▶ Input for this task
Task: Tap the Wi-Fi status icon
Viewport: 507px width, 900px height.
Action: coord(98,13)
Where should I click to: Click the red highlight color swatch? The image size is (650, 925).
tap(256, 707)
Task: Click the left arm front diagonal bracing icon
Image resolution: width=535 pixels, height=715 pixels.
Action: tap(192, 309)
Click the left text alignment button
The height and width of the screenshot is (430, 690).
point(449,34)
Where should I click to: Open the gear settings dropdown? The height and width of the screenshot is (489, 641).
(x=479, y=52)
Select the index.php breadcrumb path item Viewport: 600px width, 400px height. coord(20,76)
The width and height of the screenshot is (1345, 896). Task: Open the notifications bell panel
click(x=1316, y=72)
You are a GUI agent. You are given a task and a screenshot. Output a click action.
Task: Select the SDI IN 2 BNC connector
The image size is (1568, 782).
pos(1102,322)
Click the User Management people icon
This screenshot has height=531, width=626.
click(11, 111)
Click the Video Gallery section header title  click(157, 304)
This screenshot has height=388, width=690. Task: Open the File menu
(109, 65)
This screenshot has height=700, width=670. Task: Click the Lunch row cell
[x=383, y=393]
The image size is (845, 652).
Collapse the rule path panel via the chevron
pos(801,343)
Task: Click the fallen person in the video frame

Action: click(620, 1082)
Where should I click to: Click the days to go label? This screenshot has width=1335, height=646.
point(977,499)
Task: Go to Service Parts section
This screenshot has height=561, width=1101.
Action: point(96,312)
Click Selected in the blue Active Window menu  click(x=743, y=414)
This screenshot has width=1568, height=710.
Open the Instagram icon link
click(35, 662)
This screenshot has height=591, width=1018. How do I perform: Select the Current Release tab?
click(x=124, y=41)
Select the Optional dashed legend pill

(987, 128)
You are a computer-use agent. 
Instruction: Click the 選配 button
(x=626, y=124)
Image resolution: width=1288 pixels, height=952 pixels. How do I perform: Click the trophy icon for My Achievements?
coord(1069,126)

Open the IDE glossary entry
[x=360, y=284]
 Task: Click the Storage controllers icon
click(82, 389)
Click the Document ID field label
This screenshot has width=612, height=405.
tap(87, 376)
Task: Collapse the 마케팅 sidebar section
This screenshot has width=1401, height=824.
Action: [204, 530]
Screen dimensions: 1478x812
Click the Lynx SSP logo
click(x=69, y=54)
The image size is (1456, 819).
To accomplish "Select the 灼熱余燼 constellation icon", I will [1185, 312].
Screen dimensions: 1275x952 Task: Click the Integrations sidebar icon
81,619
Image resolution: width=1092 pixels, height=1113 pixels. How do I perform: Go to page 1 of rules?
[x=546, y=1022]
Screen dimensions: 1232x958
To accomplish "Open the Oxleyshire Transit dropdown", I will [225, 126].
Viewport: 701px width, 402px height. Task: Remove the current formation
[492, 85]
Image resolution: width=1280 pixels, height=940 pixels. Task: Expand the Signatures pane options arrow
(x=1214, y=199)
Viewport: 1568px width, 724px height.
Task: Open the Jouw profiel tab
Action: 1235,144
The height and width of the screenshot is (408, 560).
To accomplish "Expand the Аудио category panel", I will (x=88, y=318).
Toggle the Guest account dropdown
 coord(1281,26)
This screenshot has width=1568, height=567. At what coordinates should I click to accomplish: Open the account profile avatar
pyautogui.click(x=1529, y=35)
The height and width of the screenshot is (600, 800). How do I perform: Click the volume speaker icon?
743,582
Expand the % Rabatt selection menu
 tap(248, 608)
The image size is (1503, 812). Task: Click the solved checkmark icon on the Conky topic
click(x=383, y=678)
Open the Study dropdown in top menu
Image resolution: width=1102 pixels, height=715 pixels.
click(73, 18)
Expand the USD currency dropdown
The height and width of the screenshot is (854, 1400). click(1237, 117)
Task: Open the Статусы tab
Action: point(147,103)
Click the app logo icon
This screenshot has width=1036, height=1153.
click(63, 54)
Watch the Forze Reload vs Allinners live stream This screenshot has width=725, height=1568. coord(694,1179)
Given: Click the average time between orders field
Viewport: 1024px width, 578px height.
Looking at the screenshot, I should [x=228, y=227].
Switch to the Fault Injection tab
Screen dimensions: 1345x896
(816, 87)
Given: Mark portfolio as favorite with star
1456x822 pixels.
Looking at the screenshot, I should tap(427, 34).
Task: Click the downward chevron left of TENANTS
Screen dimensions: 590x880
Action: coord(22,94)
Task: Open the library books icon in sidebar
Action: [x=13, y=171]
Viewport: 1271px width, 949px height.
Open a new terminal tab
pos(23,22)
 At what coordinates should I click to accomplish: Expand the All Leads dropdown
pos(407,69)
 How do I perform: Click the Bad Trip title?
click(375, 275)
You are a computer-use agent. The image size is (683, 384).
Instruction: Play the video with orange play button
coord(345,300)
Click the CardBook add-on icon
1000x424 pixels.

▶ What you should do
Copy out all of the items above verbatim, leaving every character unchanged.

▶ The completed task
Task: Tap the Wi-Fi status icon
Viewport: 507px width, 900px height.
Action: coord(98,13)
Where should I click to: Click the red highlight color swatch? The image size is (650, 925).
tap(256, 707)
Task: Click the left arm front diagonal bracing icon
Image resolution: width=535 pixels, height=715 pixels.
Action: tap(192, 309)
Click the left text alignment button
The height and width of the screenshot is (430, 690).
point(449,34)
Where should I click to: Open the gear settings dropdown? The height and width of the screenshot is (489, 641).
(x=479, y=52)
Select the index.php breadcrumb path item Viewport: 600px width, 400px height. coord(20,76)
The width and height of the screenshot is (1345, 896). Task: Open the notifications bell panel
click(x=1316, y=72)
You are a GUI agent. You are given a task and a screenshot. Output a click action.
Task: Select the SDI IN 2 BNC connector
The image size is (1568, 782).
pos(1102,322)
Click the User Management people icon
This screenshot has height=531, width=626.
click(11, 111)
Click the Video Gallery section header title  click(157, 304)
This screenshot has height=388, width=690. Task: Open the File menu
(109, 65)
This screenshot has height=700, width=670. Task: Click the Lunch row cell
[x=383, y=393]
The image size is (845, 652).
Collapse the rule path panel via the chevron
pos(801,343)
Task: Click the fallen person in the video frame

Action: click(620, 1082)
Where should I click to: Click the days to go label? This screenshot has width=1335, height=646.
point(977,499)
Task: Go to Service Parts section
This screenshot has height=561, width=1101.
Action: point(96,312)
Click Selected in the blue Active Window menu  click(x=743, y=414)
This screenshot has width=1568, height=710.
Open the Instagram icon link
click(35, 662)
This screenshot has height=591, width=1018. How do I perform: Select the Current Release tab?
click(x=124, y=41)
Select the Optional dashed legend pill

(987, 128)
You are a computer-use agent. 
Instruction: Click the 選配 button
(x=626, y=124)
Image resolution: width=1288 pixels, height=952 pixels. How do I perform: Click the trophy icon for My Achievements?
coord(1069,126)

Open the IDE glossary entry
[x=360, y=284]
 Task: Click the Storage controllers icon
click(82, 389)
Click the Document ID field label
This screenshot has width=612, height=405.
tap(87, 376)
Task: Collapse the 마케팅 sidebar section
This screenshot has width=1401, height=824.
Action: [204, 530]
Screen dimensions: 1478x812
Click the Lynx SSP logo
click(x=69, y=54)
The image size is (1456, 819).
To accomplish "Select the 灼熱余燼 constellation icon", I will [1185, 312].
Screen dimensions: 1275x952 Task: Click the Integrations sidebar icon
81,619
Image resolution: width=1092 pixels, height=1113 pixels. How do I perform: Go to page 1 of rules?
[x=546, y=1022]
Screen dimensions: 1232x958
To accomplish "Open the Oxleyshire Transit dropdown", I will [225, 126].
Viewport: 701px width, 402px height. Task: Remove the current formation
[492, 85]
Image resolution: width=1280 pixels, height=940 pixels. Task: Expand the Signatures pane options arrow
(x=1214, y=199)
Viewport: 1568px width, 724px height.
Task: Open the Jouw profiel tab
Action: 1235,144
The height and width of the screenshot is (408, 560).
To accomplish "Expand the Аудио category panel", I will (x=88, y=318).
Toggle the Guest account dropdown
 coord(1281,26)
This screenshot has width=1568, height=567. At what coordinates should I click to accomplish: Open the account profile avatar
pyautogui.click(x=1529, y=35)
The height and width of the screenshot is (600, 800). How do I perform: Click the volume speaker icon?
743,582
Expand the % Rabatt selection menu
 tap(248, 608)
The image size is (1503, 812). Task: Click the solved checkmark icon on the Conky topic
click(x=383, y=678)
Open the Study dropdown in top menu
Image resolution: width=1102 pixels, height=715 pixels.
click(73, 18)
Expand the USD currency dropdown
The height and width of the screenshot is (854, 1400). click(1237, 117)
Task: Open the Статусы tab
Action: point(147,103)
Click the app logo icon
This screenshot has width=1036, height=1153.
click(63, 54)
Watch the Forze Reload vs Allinners live stream This screenshot has width=725, height=1568. coord(694,1179)
Given: Click the average time between orders field
Viewport: 1024px width, 578px height.
Looking at the screenshot, I should [x=228, y=227].
Switch to the Fault Injection tab
Screen dimensions: 1345x896
(816, 87)
Given: Mark portfolio as favorite with star
1456x822 pixels.
Looking at the screenshot, I should tap(427, 34).
Task: Click the downward chevron left of TENANTS
Screen dimensions: 590x880
Action: coord(22,94)
Task: Open the library books icon in sidebar
Action: [x=13, y=171]
Viewport: 1271px width, 949px height.
Open a new terminal tab
pos(23,22)
 At what coordinates should I click to accomplish: Expand the All Leads dropdown
pos(407,69)
 How do I perform: Click the Bad Trip title?
click(375, 275)
You are a computer-use agent. The image size is (683, 384).
Instruction: Play the video with orange play button
coord(345,300)
Click the CardBook add-on icon
1000x424 pixels.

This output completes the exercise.